Both staffing and funding of health will now need to be addressed—in the run up to the referendum, no decisions were taken that could upset anyone. Soon after the vote, national headlines highlighted how Aberdeen Royal Infirmary had paid expenses for a locum in A&E to travel from India for two 12-hour weekend shifts.3 The Health Board chairman has now resigned but opponents blame our soon-to-be First Minister for failing to address a funding disparity, by not implementing the 2007 recommendations of the National Resource Allocation Committee Report.
In the short term general practice continues to have to deal with rising patient demand, medical complexity, and government initiatives of dubious benefit to patient outcomes.
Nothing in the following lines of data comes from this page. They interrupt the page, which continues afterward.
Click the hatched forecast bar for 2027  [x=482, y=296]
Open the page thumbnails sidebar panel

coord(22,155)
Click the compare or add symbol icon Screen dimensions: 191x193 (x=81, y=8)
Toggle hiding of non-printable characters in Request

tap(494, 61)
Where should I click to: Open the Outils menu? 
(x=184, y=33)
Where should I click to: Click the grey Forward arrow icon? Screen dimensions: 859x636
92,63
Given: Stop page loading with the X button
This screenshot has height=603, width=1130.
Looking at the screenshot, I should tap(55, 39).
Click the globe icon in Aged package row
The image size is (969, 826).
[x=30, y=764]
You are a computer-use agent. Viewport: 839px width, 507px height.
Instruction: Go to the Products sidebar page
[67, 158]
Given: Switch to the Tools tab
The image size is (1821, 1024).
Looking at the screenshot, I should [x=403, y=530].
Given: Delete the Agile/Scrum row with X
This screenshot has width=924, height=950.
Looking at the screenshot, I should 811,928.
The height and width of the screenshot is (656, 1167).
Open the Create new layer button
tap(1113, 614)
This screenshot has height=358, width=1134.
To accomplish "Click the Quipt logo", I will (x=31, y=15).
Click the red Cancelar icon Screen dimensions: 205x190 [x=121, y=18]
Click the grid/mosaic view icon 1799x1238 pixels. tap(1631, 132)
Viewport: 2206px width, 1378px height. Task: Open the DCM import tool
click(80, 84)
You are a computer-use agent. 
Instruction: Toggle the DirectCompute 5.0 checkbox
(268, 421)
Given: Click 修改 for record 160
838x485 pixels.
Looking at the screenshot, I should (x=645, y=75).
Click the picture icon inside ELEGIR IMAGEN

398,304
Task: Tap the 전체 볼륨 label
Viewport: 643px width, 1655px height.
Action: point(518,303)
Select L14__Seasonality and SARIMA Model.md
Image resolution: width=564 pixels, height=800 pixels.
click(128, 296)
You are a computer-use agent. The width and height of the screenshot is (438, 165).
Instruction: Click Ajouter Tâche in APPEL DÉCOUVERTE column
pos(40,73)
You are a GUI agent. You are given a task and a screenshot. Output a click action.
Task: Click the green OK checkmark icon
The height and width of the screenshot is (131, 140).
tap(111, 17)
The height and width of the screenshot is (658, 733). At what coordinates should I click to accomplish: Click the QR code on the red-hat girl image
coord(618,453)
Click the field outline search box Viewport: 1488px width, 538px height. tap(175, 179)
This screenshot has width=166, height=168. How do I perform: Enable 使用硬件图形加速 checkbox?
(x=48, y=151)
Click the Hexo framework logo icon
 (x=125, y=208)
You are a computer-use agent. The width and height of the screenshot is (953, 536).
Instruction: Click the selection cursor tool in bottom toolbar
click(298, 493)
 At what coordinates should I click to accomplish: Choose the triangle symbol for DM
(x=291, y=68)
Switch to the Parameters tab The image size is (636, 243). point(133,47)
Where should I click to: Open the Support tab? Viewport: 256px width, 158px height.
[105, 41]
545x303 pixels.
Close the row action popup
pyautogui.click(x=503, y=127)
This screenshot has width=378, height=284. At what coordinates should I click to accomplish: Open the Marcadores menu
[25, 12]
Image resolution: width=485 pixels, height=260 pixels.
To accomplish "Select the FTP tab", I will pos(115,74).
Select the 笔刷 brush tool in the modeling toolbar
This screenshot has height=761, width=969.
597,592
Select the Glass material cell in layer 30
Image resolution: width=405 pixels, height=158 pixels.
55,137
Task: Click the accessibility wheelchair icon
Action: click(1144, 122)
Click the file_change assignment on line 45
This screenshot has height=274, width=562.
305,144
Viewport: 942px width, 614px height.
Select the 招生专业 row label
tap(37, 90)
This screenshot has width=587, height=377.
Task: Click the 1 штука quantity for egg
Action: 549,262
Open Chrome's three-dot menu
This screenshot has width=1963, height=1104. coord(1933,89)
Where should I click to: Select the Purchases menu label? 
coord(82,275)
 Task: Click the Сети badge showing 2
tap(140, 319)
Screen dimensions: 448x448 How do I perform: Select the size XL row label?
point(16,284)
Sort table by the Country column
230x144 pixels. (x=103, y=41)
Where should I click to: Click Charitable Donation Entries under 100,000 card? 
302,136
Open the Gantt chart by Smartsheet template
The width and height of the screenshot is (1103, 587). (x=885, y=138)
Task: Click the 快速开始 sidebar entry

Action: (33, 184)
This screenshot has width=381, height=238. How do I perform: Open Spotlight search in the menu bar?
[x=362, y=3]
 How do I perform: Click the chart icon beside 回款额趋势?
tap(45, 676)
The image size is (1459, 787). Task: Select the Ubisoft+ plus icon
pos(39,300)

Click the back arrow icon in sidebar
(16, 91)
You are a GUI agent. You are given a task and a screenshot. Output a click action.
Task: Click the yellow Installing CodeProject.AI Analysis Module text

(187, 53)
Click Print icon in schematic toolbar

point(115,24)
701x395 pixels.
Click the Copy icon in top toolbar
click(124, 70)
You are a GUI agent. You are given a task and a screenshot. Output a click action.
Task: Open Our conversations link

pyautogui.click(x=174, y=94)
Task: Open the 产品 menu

The Scottish negotiators have in recent years gone along with a ‘tartanisation’ of the quality and outcomes framework but this year the Scottish Local Medical Committee conference voted effectively to withdraw from the UK national contract negotiations. Following a period of ‘stability’ but with ‘early changes’, the Scottish General Practitioners Committee will look to develop a Scottish contract from 1 April 2017. Dean Marshall, a UK GP negotiator, again warned of the dangers of going it alone but his persuasive powers of the previous 3 years did not prevail this time. After the No vote, our negotiators may be the Scottish Government’s ‘new best friends’ but we wait expectantly to see if there are any benefits for practices and patient care.
In Scotland there is now likely to be a state of ‘neverendum’ and the resulting instability will cause firms in the financial sector to consider again whether it is worth being based north of the border. Once again we will all lose but if the next vote (when it comes) is against the context of the UK having voted to leave the European Union (EU), then the result may be very different.